**Instructions to follow**:
Extract each line of the material below that contains the word "agent". Matching is case-sensitive.

┌─ Dataset

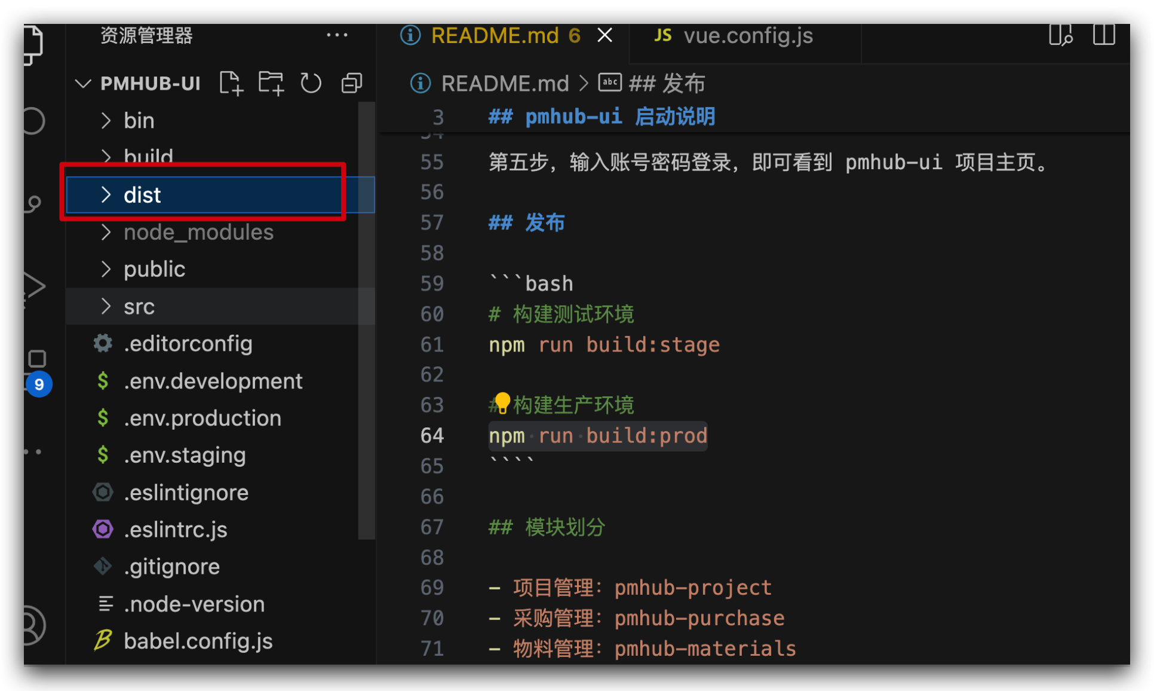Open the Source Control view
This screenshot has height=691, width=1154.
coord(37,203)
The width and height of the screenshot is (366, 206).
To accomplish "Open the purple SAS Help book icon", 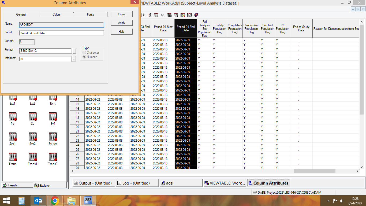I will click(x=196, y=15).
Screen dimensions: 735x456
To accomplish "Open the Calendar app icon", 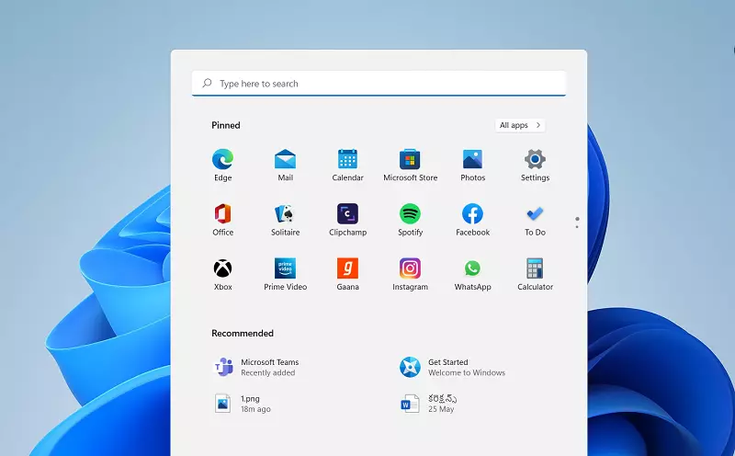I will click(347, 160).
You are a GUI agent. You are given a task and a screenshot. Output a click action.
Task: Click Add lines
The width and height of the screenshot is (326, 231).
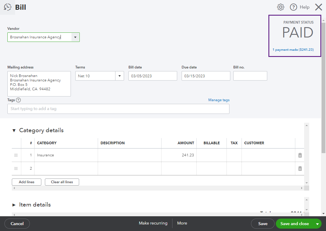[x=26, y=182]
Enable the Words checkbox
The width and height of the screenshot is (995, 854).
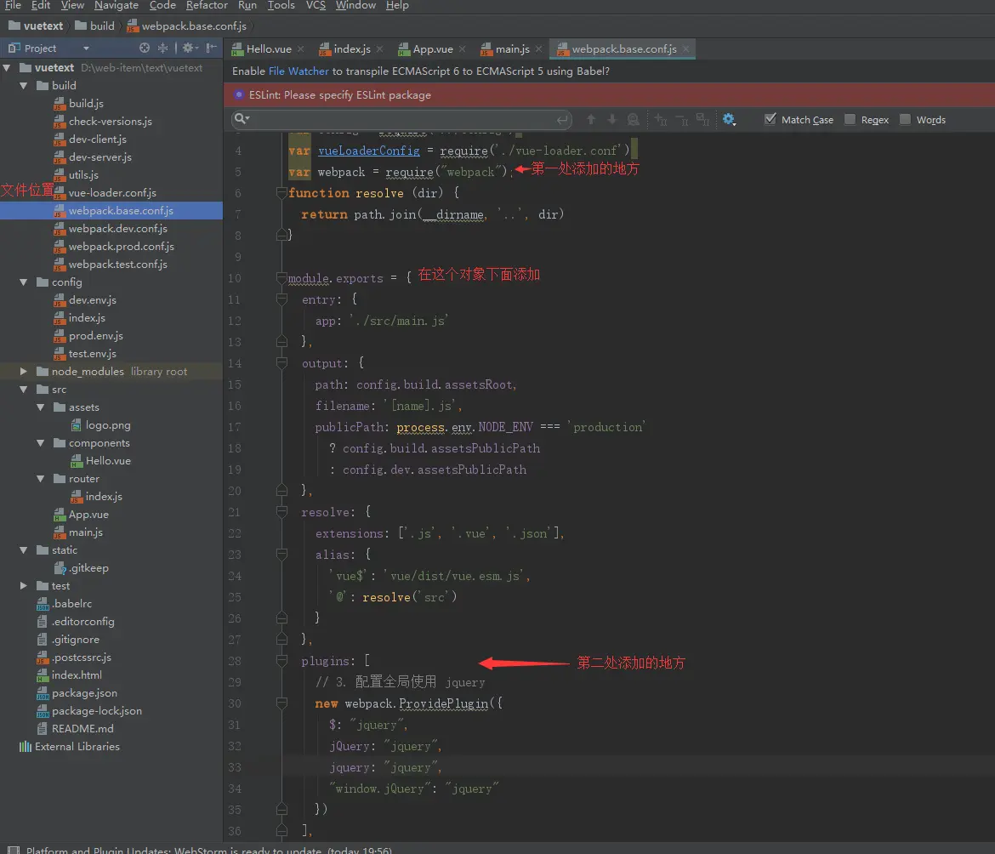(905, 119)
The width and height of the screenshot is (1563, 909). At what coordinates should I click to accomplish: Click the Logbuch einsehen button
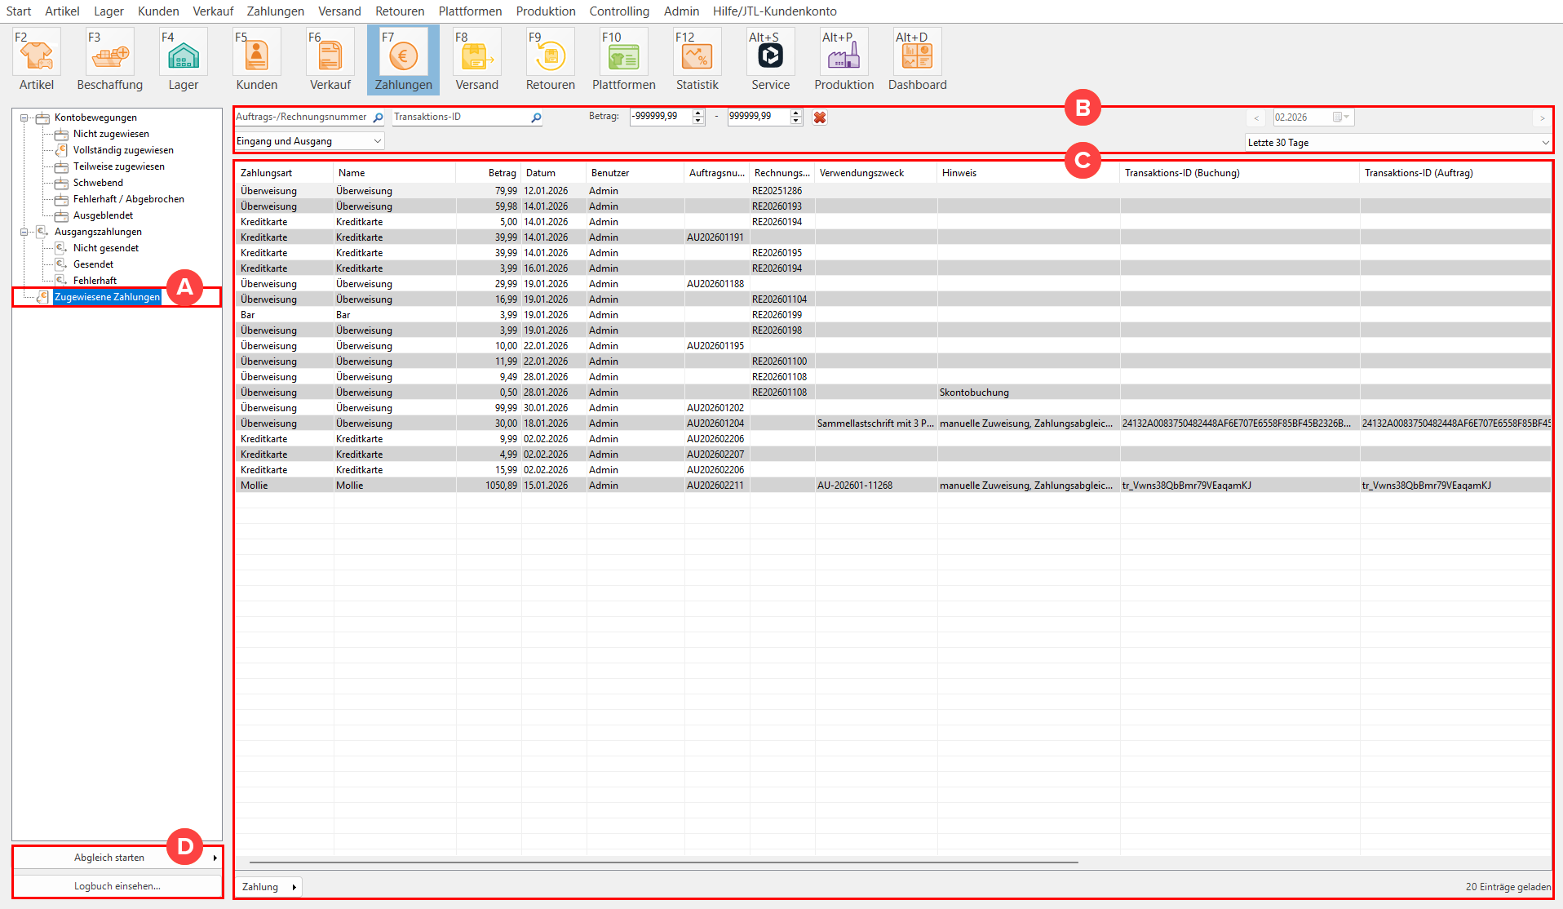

└─
┌─ Dataset

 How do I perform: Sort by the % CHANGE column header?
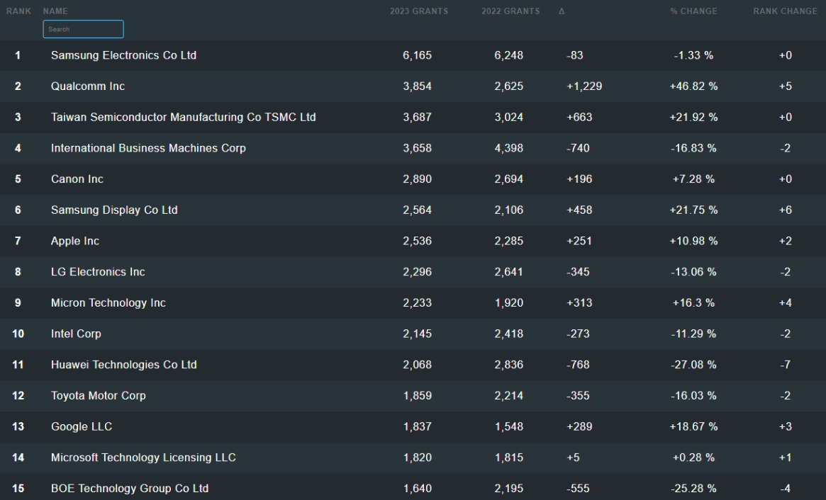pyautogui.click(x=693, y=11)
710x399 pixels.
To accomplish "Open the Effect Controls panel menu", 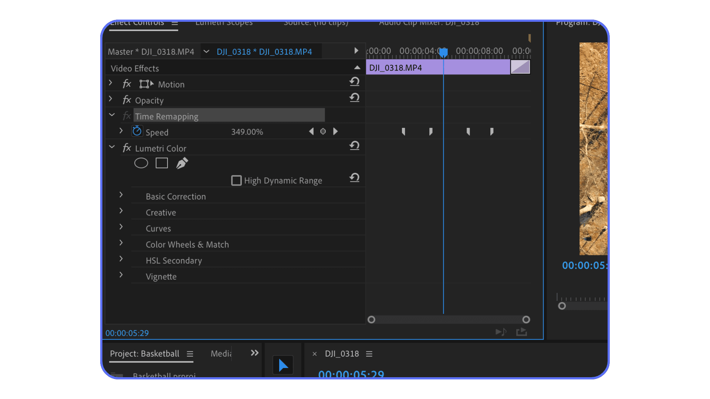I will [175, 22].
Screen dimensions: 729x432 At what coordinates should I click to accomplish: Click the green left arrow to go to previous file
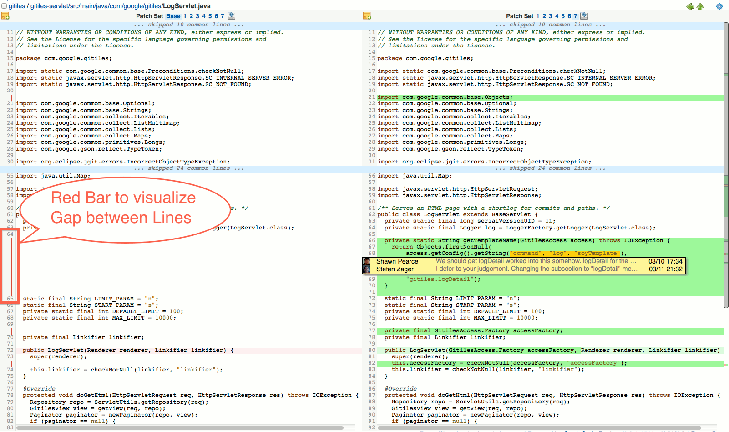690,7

└─
┌─ Dataset

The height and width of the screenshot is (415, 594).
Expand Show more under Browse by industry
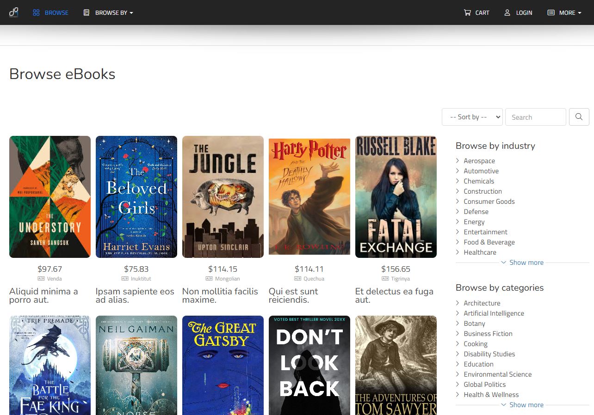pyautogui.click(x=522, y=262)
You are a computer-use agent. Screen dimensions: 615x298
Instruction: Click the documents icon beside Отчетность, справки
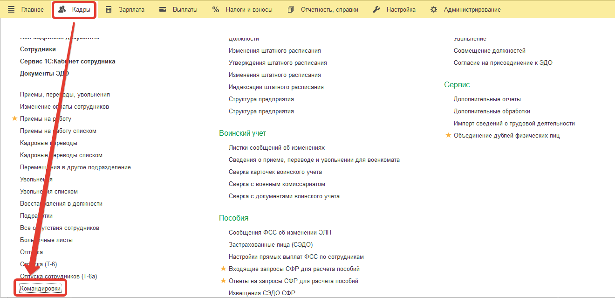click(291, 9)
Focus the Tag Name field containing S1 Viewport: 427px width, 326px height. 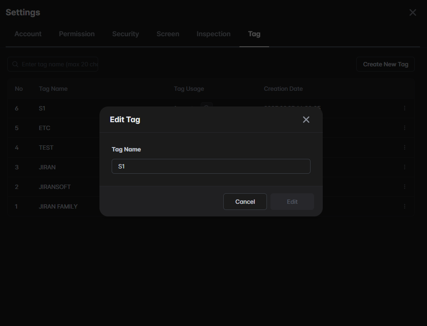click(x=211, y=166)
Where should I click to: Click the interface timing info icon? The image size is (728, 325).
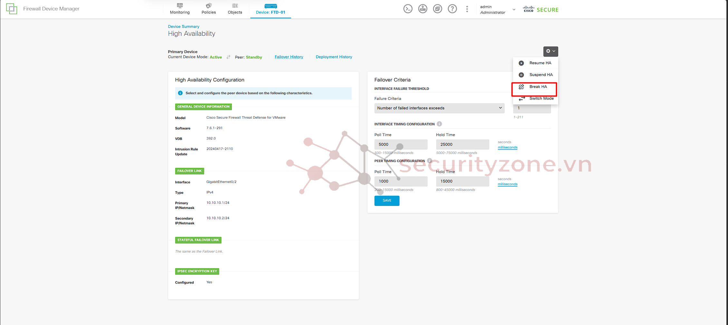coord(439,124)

└─

**Expected output**:
You are a GUI agent. You are given a task and a screenshot. Output a click action.
You are a computer-use agent. Screen dimensions: 615x298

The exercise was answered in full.